Traders in Dehradun threaten to hit the streets against the Uttarakhand government’s ban on plastic across state local bodies, saying the move will affect their livelihood.
The National Green Tribunal, a specialised forum for effective and speedy disposal of cases related to environment protection and conservation, had asked for a ban on plastic only along the banks of the Ganga from Gomukh to Haridwar.
A study, published in Anthropocence journal, suggests plastics have a long-lasting impact on the planet’s geology because they are inert and hard to degrade. As a result, when plastics litter the landscape, they become part of the soil, often ending up in the sea and being consumed by and killing plankton, fish and seabirds.
In January, the urban development department had sent notices to all the 90 urban local bodies of the state to ensure a ban on plastic of any kind in all cities and towns along the Ganga river and its tributaries from February 1.
The green tribunal had also prohibited procurement, storing and sale of plastic items, mandating a penalty of `5,000 for violation.
The Prantiya Udyog Vyapar Mandal, the regional traders’ association, alleged the department implemented the ban in a hurry and without any proper study of its ramifications for the traders.
According to the association, the ban will directly affect at least 150 retailers and suppliers of plastic disposables in Dehradun.
Association president Umesh Aggarwal said they were not against environment conservation but against the “hurried and short-sighted decision” of the state government.
“Many other states are using plastic bags made of 40micron-plus thickness and disposable materials. Why the ban is being extended to those areas which are not on the Ganga banks?” said Aggarwal.
“Secondly, why didn’t the government take the business community in confidence before implementing the blanket ban?” he said.
Association members met urban development officials last week, threatening that they would begin agitation if there was not any urgent relaxation for traders.

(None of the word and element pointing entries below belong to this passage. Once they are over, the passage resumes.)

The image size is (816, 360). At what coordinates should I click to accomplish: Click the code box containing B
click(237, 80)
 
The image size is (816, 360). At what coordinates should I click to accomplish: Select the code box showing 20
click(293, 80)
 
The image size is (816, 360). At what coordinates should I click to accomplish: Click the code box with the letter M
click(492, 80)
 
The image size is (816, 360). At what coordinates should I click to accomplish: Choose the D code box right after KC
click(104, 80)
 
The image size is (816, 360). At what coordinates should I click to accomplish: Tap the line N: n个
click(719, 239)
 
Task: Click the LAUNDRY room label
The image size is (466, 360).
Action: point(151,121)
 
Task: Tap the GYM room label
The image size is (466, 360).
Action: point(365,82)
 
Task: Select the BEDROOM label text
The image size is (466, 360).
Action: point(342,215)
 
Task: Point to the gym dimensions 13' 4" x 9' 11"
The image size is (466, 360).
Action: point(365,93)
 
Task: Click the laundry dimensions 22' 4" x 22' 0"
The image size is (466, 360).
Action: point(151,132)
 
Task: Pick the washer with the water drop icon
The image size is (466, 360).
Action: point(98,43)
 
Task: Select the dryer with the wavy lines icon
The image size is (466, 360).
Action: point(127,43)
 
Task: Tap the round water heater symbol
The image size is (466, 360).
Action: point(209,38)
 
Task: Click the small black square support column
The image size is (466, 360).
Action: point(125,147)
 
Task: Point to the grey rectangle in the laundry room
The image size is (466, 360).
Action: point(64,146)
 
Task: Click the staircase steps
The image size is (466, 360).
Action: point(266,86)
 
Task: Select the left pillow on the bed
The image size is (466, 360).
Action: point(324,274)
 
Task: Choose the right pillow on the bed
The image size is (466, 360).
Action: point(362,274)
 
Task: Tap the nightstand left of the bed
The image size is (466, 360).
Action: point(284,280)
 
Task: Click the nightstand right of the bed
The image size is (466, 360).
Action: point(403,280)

Aggarwal said the government should ask the Dehradun Municipal Corporation to put in place an effective system for recycling plastic waste, instead of introducing such moves which harass the traders.
Members of the Doon Patta Association, a group of disposable catering item suppliers, met municipal commissioner Nitin Singh Bhadauria last week in protest against the plastic ban.
The urban development department plans to seek relief from the green bench in its next hearing on February 17.
“There are certain practical issues that we are facing (in implementation of the ban) and want to bring the same to the notice of the NGT and seek relief,” said urban development secretary Darban Singh Garbyal.